In this case, it’s probably a question that comes down to experts. The court doesn’t ‘know’ these things on its own, it has to be convinced based on the strength of the evidence before it. So, strong expert witnesses on either side would be important, and they would also need to withstand blistering cross examination as well.
Religion comes up, too; sometimes, it’s in the sense that one parent doesn’t want the child to be raised in any religion, or believes that the other parent’s religion is harmful, and in other cases it can be a dueling religions thing.
Most courts, it seems to me, feel that each parent can do what he or she wants in his or her own time, but can’t force the other parent to follow their strictures. So, if you’re Christian, go to church during your parenting time. If you’re an atheist, don’t. If he’s Jewish, he can take the child to Temple on his time.
If there’s something else going on, something more nefarious, again, it would come down to experts and evidence, and whether practicing a particular religion would be considered not to be in the best interests of the child.
What happens when parents disagree when they have joint legal custody?

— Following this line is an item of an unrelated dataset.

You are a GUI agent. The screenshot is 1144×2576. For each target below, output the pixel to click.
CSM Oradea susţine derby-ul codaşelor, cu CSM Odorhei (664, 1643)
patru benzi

Both parents are equal, regardless of how parenting time is allocated, so there’s no tiebreaking vote. When the parents don’t agree, they either agree to disagree or they go to the judge and let the court decide the issue, based on the strength of the evidence and witnesses they can present, and the “best interests of the child” standards applied.
It’s not a perfect situation – but I’m not sure how else the court could do it. It’ll come down to a judge’s conviction, rather than a parent’s. But, of course, there’s always an appeal, if you get a result you don’t like.